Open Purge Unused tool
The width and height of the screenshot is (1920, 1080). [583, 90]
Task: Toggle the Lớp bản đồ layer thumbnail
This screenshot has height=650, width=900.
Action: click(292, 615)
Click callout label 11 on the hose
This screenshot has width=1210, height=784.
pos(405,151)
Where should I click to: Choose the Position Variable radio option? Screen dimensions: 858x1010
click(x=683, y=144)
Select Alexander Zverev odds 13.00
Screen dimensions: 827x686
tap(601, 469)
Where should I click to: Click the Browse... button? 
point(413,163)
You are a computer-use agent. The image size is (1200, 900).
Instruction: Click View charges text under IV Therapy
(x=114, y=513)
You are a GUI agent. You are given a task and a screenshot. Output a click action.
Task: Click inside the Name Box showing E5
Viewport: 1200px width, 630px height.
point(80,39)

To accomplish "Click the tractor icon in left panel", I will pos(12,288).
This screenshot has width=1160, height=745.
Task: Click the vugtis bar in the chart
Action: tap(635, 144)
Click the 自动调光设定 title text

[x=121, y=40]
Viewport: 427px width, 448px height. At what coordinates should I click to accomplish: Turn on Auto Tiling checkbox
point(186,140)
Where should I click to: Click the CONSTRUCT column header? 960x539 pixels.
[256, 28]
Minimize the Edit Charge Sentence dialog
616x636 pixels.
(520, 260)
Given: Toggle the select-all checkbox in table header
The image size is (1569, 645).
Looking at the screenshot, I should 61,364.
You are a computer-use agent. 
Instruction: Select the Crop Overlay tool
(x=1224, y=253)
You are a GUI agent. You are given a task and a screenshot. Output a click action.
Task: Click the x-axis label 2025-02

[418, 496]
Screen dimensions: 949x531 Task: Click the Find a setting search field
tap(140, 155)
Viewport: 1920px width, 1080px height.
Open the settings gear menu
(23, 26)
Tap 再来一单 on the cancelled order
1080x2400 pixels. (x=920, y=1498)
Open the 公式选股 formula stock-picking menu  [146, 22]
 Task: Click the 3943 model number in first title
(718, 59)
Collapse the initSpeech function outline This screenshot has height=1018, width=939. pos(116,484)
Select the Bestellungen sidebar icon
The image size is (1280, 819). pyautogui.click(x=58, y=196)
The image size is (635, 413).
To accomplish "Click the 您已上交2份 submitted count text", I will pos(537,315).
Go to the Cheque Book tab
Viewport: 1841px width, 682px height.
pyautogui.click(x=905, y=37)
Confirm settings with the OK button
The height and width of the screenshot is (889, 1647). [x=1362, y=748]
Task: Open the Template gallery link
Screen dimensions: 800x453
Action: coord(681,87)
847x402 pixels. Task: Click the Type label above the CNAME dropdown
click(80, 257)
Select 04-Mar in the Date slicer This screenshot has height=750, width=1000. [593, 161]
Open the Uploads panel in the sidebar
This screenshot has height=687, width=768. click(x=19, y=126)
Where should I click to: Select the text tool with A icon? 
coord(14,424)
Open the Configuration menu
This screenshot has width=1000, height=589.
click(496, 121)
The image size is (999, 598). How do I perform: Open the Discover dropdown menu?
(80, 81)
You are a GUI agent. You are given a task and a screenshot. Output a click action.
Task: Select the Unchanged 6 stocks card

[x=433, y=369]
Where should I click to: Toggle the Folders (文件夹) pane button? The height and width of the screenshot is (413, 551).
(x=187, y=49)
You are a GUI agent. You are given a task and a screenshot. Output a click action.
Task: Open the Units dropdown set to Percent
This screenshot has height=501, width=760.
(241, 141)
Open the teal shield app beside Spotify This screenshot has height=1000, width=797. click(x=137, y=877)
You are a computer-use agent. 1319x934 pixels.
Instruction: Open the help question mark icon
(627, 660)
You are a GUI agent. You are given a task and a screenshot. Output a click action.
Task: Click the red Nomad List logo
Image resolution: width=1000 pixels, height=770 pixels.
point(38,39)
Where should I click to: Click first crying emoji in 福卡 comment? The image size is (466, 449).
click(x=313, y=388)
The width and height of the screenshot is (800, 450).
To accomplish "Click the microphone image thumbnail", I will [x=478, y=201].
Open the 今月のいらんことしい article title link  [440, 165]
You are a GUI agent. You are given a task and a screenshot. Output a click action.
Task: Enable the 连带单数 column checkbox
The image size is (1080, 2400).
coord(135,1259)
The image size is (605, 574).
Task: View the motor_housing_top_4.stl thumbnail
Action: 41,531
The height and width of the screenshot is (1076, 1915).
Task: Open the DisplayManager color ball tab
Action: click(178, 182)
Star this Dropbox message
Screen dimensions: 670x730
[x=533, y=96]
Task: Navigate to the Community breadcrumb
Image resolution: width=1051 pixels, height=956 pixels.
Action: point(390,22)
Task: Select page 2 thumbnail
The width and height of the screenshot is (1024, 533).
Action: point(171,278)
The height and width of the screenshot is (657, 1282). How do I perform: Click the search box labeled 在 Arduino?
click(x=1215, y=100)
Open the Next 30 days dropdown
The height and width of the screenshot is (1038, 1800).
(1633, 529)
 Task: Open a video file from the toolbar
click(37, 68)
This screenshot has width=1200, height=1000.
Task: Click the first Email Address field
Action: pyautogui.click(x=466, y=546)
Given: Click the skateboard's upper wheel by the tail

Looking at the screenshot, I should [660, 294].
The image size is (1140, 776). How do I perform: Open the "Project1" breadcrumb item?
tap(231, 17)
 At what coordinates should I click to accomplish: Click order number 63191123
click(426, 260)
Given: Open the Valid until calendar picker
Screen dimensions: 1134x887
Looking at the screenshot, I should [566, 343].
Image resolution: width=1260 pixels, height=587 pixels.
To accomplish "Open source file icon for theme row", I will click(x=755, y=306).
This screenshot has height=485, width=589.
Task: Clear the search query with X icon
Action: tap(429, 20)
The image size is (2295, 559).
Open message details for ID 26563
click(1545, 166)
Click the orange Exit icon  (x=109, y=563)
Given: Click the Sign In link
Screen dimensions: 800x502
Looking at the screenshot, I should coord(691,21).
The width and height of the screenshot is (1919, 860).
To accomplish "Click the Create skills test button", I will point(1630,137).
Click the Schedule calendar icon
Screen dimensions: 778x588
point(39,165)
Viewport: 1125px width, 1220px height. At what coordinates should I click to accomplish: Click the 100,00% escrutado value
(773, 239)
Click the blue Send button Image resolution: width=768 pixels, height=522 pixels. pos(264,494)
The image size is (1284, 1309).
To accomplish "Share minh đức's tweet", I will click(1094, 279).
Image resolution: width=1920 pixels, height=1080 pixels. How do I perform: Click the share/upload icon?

####

- **Instructions to follow**: Say how many lines in the data hold the string "computer". No other content should accompany the number.

- **Solved exercise**: 3